[Element and text location data]
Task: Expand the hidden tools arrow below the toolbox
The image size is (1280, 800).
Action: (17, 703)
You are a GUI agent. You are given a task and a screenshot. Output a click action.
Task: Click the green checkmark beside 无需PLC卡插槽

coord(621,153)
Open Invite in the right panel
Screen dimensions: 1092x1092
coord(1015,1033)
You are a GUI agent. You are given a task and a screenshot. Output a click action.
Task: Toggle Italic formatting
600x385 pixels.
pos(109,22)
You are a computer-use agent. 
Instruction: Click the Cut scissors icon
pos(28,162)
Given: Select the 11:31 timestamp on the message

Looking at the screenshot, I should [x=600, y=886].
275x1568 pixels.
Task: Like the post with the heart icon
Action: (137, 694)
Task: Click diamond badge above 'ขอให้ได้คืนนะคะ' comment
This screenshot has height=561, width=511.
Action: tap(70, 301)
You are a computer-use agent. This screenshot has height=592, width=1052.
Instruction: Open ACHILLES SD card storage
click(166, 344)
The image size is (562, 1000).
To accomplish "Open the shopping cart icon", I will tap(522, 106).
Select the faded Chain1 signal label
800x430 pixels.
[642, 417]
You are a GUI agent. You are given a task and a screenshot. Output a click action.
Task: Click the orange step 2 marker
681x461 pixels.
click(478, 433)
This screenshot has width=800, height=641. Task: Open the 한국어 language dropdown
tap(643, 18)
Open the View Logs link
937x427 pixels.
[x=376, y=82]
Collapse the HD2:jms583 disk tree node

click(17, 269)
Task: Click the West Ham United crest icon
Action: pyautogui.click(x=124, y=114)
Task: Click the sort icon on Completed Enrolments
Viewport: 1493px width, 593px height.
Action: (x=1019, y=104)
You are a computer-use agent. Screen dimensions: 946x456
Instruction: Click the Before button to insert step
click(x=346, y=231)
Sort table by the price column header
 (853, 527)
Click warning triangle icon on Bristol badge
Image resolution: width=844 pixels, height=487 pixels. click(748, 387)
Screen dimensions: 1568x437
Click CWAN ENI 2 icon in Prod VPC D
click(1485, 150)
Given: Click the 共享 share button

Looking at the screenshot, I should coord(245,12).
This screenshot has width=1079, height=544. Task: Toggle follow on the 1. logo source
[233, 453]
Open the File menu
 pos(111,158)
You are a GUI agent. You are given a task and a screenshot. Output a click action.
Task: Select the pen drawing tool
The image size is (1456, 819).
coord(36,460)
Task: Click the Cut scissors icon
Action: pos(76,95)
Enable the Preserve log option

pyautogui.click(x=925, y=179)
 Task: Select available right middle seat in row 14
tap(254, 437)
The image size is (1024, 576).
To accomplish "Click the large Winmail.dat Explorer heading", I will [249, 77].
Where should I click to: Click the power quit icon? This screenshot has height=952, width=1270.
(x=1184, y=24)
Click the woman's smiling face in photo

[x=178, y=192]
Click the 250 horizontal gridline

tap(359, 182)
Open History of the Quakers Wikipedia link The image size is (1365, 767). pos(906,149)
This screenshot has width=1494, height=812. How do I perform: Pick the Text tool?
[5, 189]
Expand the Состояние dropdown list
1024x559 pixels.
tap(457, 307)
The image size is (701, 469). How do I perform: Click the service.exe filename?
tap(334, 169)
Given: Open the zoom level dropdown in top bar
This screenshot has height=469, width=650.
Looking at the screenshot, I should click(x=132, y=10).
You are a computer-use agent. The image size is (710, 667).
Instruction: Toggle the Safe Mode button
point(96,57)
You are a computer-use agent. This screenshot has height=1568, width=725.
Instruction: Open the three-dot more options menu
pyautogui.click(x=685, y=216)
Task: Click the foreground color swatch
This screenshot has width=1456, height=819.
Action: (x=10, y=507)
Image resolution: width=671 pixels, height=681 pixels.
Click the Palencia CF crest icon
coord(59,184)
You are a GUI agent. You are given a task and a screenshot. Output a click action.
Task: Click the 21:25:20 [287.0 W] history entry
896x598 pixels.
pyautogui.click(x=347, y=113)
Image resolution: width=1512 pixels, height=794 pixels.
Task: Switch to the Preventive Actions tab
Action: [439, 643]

**Given request**
Output the lines of the material above as a numbered list, starting at the line containing "The image size is (562, 1000)." and ending at the line containing "click(478, 433)", skipping any blank lines.

**Final result**
1. The image size is (562, 1000).
2. To accomplish "Open the shopping cart icon", I will tap(522, 106).
3. Select the faded Chain1 signal label
4. 800x430 pixels.
5. [642, 417]
6. You are a GUI agent. You are given a task and a screenshot. Output a click action.
7. Task: Click the orange step 2 marker
8. 681x461 pixels.
9. click(478, 433)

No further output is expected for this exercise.